◆ Short task
Pick up the article on teaching the greatest common divisor problem right after its last sentence and continue it.

◆ Document excerpt
◆ ◆ ◆ ◆
# Thoughts about the Greatest Common Divisor Problem in the Context of Mathematical Problem Solving and Computer Science

Lichtenstein, Orna, Mathematics and Computer Education

ABSTRACT

We present three algorithmic solutions for the very old problem of finding the greatest common divisor of two natural numbers. Each one of the presented solutions has its own pedagogical benefits for mathematical studies. We start with an obvious solution, which is natural, and implied directly by the definition of the greatest common divisor. This solution is often ignored, because of our appreciation and admiration of the Euclidean algorithm. Secondly, we describe the Euclidean algorithm. The third solution is an algorithm that relates the problem of finding the greatest common divisor of two natural numbers to their presentations by prime numbers. We incorporate algorithmic thinking into mathematical thinking; i.e., we discuss a mathematical subject by taking an approach of computer science thinking. The educational benefit of the presented algorithmic solutions comes from the process of studying an algorithm: designing and developing or analyzing. The first and third solutions are valuable because the students themselves are required to design and develop the algorithms. This gives the students the feeling of the greatest common divisor by presenting a constructive way of building it. The merit of the second solution lies in the analyzing methods needed.

INTRODUCTION

For the past few years problem solving has been emphasized as the focus of science studies in schools. Students are required to develop the solutions themselves: they must investigate the problem situation, select the appropriate approach and suggest several solutions. Recently, students have been required to show an effective use of computers (see [2]). Usually, this means the efficient use of technology; i.e., exhausting all the facilities given by the available computers (memory, speed, precision) or by existing software (being a clever user).
◆ ◆ ◆ ◆
◆ Pointing records for text and page elements
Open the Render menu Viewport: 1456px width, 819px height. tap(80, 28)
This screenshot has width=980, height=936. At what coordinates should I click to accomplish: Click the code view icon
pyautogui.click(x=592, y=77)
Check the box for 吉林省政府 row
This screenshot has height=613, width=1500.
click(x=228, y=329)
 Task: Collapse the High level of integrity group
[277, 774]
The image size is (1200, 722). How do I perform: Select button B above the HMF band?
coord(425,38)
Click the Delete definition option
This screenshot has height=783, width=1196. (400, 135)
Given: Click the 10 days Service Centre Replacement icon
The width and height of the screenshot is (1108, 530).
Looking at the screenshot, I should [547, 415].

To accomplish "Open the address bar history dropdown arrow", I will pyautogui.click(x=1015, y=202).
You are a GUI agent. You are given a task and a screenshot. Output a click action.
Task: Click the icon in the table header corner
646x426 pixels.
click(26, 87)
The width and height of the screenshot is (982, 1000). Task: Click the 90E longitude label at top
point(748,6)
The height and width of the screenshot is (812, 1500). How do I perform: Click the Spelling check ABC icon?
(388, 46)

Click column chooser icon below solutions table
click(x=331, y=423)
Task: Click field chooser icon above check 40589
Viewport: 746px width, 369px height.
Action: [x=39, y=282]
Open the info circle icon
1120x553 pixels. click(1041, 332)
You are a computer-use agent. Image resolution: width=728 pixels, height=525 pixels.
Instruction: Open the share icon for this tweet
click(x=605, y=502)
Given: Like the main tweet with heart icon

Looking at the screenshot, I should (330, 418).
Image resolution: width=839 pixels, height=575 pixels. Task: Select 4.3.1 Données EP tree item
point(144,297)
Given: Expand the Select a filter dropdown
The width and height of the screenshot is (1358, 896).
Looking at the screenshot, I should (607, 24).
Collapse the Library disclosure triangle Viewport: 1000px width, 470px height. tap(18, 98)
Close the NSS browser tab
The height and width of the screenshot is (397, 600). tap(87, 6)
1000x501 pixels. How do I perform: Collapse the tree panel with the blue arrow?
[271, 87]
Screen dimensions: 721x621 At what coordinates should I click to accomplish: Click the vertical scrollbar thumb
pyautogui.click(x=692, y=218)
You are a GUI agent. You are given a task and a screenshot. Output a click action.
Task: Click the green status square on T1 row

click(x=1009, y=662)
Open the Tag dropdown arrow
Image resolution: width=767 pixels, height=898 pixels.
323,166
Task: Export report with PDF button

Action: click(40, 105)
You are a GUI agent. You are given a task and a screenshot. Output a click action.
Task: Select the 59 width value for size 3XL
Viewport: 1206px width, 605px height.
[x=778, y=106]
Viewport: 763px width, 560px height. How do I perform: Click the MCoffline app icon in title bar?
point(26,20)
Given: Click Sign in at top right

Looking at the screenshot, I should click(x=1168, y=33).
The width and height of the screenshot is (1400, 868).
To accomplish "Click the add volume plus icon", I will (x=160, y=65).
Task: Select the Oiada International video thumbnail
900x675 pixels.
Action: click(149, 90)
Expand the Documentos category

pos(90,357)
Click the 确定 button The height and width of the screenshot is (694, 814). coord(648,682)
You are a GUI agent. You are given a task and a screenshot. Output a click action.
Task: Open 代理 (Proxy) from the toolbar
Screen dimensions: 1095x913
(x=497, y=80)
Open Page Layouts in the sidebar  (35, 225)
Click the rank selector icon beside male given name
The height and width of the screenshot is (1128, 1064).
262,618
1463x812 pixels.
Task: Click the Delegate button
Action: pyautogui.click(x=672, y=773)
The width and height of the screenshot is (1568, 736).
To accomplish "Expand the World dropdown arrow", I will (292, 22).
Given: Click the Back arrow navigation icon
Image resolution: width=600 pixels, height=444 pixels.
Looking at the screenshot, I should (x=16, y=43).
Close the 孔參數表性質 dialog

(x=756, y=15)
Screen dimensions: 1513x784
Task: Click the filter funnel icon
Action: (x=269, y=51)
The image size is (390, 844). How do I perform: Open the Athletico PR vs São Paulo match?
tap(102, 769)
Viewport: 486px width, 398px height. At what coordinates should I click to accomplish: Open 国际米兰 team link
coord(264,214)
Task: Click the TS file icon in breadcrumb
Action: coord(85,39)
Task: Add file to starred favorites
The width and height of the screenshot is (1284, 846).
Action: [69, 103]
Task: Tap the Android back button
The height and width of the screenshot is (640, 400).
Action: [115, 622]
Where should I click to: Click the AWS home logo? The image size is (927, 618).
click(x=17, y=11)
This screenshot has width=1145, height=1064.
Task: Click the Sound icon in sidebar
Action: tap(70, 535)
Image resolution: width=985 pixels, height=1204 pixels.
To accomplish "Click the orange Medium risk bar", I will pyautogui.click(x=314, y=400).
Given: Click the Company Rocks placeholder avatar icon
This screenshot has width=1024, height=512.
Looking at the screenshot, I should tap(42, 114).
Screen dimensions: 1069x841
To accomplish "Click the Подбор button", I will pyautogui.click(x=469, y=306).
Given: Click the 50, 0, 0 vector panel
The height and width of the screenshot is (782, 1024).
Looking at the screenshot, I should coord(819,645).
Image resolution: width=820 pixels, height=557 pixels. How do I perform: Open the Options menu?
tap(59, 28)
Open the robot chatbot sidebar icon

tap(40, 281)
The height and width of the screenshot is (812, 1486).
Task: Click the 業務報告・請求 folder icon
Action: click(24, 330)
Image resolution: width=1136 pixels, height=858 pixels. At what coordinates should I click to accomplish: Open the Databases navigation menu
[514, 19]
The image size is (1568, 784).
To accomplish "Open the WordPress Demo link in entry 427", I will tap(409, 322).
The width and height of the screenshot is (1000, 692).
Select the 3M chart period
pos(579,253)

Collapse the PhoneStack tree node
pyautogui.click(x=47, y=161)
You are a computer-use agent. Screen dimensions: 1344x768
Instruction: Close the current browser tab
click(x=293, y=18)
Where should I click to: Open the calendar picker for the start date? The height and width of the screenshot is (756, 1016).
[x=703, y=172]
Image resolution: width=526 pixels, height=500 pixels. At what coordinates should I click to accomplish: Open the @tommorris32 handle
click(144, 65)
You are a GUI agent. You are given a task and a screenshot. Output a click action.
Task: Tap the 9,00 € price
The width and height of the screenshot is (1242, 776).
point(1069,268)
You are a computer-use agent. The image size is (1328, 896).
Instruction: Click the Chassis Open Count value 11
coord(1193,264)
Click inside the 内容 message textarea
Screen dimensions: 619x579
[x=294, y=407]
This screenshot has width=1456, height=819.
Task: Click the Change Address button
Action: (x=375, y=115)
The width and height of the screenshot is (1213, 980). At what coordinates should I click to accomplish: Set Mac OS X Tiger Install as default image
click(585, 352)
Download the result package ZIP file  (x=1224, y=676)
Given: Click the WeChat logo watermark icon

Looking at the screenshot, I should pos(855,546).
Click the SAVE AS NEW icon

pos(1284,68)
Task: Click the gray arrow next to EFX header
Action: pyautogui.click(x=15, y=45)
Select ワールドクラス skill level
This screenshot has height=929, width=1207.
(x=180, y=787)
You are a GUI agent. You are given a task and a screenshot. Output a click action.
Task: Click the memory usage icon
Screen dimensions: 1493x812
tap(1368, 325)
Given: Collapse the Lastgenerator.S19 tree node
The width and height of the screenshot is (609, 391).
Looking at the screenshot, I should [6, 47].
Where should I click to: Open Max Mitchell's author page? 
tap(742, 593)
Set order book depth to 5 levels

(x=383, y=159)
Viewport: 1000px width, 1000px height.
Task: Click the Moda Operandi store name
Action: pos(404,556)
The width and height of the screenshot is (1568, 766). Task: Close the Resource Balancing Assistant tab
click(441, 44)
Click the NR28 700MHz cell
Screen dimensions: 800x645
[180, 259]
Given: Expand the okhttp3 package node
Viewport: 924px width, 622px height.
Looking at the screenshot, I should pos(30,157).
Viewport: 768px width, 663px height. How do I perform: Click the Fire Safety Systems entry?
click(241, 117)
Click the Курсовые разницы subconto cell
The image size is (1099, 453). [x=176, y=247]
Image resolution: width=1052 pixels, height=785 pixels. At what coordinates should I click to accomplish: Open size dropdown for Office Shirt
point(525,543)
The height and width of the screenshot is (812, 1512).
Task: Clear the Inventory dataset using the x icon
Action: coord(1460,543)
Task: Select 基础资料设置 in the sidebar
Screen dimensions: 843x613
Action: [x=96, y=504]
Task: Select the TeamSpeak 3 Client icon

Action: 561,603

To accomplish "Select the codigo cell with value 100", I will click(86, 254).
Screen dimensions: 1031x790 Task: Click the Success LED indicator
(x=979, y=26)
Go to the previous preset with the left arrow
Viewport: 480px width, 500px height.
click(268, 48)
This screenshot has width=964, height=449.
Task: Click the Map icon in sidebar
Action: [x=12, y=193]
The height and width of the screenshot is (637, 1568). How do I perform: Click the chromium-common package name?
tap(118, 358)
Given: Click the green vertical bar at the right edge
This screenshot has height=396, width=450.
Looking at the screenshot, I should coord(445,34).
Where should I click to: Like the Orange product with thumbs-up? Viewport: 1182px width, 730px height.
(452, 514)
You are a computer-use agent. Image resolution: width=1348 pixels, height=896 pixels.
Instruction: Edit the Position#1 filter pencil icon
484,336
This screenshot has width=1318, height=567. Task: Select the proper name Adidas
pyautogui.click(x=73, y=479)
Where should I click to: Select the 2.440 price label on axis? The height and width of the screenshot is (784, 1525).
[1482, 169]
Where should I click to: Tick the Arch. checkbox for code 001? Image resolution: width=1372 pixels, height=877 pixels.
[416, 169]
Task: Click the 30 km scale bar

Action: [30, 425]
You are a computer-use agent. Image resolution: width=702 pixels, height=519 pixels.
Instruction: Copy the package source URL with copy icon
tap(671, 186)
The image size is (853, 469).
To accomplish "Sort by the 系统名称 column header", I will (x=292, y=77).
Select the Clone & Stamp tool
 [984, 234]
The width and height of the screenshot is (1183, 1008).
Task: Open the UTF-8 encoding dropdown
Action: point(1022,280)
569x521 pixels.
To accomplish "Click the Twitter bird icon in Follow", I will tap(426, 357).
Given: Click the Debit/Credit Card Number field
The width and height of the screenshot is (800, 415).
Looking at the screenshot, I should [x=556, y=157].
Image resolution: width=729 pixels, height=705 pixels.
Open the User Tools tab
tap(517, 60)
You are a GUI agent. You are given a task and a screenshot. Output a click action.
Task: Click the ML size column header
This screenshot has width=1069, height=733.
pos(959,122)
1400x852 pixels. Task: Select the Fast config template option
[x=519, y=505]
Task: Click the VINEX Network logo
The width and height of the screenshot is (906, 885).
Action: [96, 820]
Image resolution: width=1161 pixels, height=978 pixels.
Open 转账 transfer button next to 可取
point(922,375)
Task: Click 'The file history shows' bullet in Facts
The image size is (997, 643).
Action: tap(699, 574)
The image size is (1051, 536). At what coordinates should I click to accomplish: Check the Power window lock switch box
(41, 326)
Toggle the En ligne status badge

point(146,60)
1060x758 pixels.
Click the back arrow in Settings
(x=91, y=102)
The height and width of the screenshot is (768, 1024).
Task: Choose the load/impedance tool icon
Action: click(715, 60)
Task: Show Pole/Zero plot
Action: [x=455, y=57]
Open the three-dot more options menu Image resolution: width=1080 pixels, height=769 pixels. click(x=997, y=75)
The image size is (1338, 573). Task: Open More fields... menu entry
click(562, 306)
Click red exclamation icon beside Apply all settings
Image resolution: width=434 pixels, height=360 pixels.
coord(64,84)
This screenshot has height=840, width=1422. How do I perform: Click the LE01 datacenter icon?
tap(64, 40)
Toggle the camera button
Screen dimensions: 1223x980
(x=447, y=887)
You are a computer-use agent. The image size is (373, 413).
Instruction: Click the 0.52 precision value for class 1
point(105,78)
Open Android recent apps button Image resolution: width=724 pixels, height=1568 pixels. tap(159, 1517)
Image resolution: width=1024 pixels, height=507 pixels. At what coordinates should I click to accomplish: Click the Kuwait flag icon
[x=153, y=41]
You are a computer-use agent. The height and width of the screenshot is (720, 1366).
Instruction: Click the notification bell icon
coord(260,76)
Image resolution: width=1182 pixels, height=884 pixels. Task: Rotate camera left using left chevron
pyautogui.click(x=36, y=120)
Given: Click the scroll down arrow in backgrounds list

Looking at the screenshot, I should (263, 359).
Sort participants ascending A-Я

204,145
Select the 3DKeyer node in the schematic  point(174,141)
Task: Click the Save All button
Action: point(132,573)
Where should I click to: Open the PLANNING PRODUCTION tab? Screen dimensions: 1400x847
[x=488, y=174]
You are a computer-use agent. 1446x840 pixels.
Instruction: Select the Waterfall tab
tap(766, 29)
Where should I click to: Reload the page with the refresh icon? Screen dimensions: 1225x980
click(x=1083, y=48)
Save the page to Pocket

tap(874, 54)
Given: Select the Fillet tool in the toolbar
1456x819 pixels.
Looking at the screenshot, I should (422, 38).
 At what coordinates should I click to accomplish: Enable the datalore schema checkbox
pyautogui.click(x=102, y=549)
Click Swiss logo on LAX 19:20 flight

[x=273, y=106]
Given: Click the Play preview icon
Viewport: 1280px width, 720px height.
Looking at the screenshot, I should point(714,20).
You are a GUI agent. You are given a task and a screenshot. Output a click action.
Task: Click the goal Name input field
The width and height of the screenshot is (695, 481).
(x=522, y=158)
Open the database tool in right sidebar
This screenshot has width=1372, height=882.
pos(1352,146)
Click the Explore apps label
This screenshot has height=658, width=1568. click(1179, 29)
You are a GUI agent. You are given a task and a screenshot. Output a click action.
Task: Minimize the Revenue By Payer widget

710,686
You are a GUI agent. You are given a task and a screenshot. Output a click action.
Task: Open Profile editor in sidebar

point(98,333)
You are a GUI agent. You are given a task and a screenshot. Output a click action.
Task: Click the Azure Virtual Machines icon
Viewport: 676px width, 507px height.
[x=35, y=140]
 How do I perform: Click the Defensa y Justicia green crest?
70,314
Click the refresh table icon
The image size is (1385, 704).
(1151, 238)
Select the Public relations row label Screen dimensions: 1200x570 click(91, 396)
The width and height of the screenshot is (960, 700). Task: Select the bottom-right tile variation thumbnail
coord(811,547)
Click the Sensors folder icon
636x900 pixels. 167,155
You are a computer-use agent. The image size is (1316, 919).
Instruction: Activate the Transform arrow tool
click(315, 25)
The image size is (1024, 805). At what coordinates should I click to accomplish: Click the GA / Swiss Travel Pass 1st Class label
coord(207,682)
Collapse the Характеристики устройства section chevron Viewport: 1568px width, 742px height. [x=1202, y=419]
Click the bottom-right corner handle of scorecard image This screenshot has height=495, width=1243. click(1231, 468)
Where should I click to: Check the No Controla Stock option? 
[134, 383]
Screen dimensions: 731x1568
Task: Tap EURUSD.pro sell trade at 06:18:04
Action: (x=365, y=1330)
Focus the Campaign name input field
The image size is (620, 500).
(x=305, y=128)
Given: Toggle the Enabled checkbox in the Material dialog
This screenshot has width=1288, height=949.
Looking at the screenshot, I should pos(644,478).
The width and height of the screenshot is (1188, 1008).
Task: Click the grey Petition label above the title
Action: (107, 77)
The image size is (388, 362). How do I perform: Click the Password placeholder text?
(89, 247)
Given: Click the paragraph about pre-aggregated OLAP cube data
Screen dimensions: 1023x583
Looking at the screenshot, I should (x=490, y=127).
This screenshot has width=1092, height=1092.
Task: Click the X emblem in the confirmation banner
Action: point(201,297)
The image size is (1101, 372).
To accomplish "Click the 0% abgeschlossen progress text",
◆ ◆ ◆ ◆
◆ Task response
The purpose of this paper, following Dijkstra in [1], is to introduce computer science or, more precisely, algorithmics as an effective and helpful tool for the process of problem solving. The algorithmic approach is essentially constructive, and hence, has intrinsic pedagogic value in understanding concepts of all kinds [3], [5], [6].

We illustrate these ideas by one case study, which incorporates computer science into a number theory or discrete mathematics course. In other words, we blend algorithmic thinking into mathematical thinking. Every computer science student knows that mathematical thinking and mathematical reasoning play an essential part in all areas of computer science. Here, we discuss a mathematical subject with an approach usually used by a computer scientist.

How is this done? We go back to the very old problem of finding the greatest common divisor of two natural numbers. Then, we present three algorithmic solutions: one is natural, usually neglected possibly because of our appreciation and admiration of the second, the famous Euclidean algorithm. The third presented solution is an algorithm that relates the greatest common divisor problem to the presentation of two positive integers by their prime numbers.

All three solutions have educational benefits that derive from the process of studying an algorithm. This means working on two separate activities, both designing and developing an algorithm, i.e., writing one, and also, equally important, analyzing, i.e., reading an algorithm.

Solving such an old problem by means of computer science brings to mind Knuth's comment in [6] that computer science should have existed long before the advent of computers. We can ask, naturally, was Euclid a computer scientist?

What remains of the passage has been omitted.